Molecular design of silane-bridged phosphorus-containing compounds and their flame retardant mechanisms, toughened, water absorption and low dielectric epoxy thermosets

Abstract

Three P/Si-containing flame retardants (FR1, FR2, and FR3) were synthesized via a simple addition reaction of 1,4-bis(dimethyl(vinyl)silyl)benzene (bDMVSiB) and 1,1,3,3-tetramethyl-1,3-divinyldisiloxane (TMDVSiO) with diphenyl phosphine oxide (DPPO) and 6H-dibenzo[c,e][1,2]oxaphosphinine 6-oxide (DOPO). The chemical structures of these flame retardants were confirmed using ¹H-, ²⁹Si-, and ³¹P-NMR, FTIR, and HRMS. All flame retardants were incorporated into the DGEBA matrix using DDS as a curing agent. Nine flame-retardant formulations (EP/FRn-mP) and a control sample (EP) were prepared for performance optimization.
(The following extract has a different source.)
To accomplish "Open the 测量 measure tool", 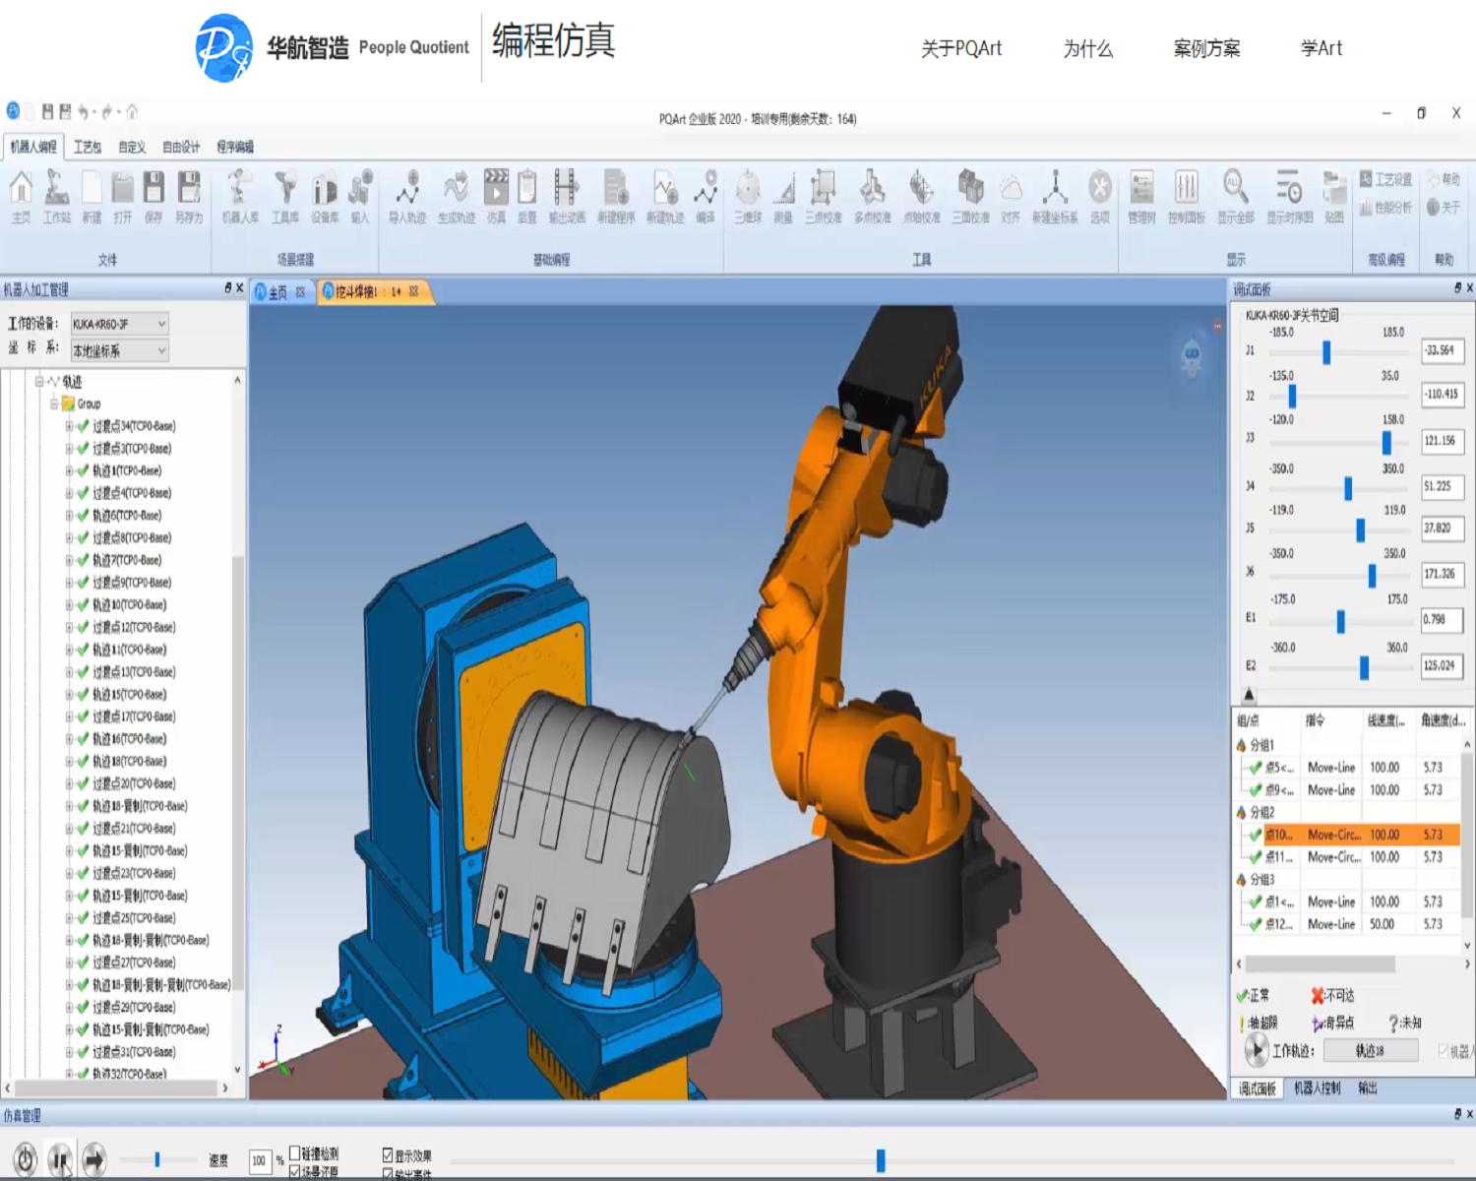I will 783,195.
All formulations showed excellent flame retardancy without compromising key features of the EP resin. EP/FR3-0.25P passed the V-0 rating of the UL-94 vertical burning test at only 0.25 wt% phosphorus content. It also achieved a 60.1% increase in tensile strength and a 32.6% increase in impact strength. EP/FR3-0.75P improved the LOI to 29.5%. THR and PHRR decreased by 25.2% and 40.8%, respectively, compared to the pure epoxy thermoset, and transparency was maintained. EP/FR2-0.75P showed a 90.6% increase in tensile strength and a 57.3% increase in impact strength. The designed epoxy thermosets also demonstrated excellent moisture resistance and superior dielectric properties compared to pristine EP thermosets. For example, EP/FR1-0.75P, EP/FR2-0.75P, and EP/FR3-0.75P had lower dielectric constants (2.4, 2.8, and 2.5, respectively) than the pure epoxy thermoset (2.98) at 1 MHz. These findings highlight a feasible approach to balancing transparency, flame retardancy, mechanical performance, and dielectric properties in epoxy thermosets.